Count the lines below holding "will" and answer with that number only.

Pixel coordinate grounding data:
• • • •

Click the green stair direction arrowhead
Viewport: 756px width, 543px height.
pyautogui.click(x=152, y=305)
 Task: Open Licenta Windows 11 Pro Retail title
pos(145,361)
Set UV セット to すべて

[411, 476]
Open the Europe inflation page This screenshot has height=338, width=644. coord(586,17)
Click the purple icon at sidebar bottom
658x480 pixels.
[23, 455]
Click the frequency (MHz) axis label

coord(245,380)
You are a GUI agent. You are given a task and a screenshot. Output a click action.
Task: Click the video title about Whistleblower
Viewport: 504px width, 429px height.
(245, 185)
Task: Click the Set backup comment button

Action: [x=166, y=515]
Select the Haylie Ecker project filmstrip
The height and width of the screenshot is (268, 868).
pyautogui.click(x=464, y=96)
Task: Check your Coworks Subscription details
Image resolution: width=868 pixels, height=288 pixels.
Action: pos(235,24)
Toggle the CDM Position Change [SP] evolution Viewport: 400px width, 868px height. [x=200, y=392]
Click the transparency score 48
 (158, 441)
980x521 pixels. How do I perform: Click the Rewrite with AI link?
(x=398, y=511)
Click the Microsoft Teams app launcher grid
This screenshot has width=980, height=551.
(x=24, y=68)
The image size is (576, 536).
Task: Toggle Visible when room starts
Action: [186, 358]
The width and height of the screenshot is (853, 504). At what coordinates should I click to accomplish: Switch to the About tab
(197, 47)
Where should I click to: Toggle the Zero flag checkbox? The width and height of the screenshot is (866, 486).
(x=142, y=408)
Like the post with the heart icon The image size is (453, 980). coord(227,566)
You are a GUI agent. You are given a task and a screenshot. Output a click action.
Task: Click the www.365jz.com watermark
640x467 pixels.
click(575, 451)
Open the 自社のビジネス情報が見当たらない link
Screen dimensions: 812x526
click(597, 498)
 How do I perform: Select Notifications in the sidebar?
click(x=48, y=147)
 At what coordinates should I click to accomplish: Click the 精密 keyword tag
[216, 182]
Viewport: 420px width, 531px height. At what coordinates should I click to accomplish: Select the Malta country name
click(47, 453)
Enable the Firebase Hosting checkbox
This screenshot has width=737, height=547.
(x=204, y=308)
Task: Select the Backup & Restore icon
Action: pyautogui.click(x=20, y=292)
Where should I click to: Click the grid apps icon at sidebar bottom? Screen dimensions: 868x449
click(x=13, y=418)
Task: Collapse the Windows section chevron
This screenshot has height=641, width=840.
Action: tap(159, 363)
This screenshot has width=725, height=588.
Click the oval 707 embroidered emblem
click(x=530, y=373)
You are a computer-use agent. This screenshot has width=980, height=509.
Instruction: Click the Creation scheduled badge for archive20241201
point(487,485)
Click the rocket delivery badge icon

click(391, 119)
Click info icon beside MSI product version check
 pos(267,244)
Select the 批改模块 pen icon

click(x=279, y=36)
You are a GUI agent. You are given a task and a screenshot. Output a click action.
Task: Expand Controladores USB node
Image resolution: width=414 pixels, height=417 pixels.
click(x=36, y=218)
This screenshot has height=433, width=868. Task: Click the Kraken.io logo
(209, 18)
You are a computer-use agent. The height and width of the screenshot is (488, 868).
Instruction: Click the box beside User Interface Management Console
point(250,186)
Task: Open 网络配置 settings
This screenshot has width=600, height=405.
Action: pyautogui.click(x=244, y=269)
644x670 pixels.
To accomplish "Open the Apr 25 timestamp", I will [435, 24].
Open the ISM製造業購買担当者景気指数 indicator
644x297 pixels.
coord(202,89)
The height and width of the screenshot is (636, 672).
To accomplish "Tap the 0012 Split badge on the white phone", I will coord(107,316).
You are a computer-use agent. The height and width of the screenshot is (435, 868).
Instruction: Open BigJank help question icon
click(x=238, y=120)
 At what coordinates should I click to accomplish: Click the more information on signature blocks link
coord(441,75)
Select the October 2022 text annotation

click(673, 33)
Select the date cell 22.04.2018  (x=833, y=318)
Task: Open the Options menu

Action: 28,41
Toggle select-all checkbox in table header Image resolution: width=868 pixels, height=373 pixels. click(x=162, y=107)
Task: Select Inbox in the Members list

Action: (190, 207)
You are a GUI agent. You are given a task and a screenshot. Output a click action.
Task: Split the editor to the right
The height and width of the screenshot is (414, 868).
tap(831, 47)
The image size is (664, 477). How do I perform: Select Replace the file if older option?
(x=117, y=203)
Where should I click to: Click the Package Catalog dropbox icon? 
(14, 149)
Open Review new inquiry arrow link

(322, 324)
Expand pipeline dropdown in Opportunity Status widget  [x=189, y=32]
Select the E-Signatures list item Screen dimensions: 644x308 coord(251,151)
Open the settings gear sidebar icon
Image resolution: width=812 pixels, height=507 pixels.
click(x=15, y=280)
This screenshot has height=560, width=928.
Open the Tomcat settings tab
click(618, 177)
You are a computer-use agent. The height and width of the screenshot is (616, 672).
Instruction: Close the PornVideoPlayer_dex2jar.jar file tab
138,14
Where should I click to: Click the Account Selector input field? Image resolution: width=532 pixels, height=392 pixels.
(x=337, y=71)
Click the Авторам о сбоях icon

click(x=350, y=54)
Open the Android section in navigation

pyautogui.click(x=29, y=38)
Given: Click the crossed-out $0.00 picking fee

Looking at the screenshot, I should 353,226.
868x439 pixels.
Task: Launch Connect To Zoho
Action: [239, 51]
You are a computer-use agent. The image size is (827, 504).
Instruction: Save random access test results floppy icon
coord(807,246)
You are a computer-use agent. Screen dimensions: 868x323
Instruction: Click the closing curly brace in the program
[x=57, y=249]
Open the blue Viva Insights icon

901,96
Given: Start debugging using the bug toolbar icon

• • • •

ANSWER TO THIS PROBLEM:
2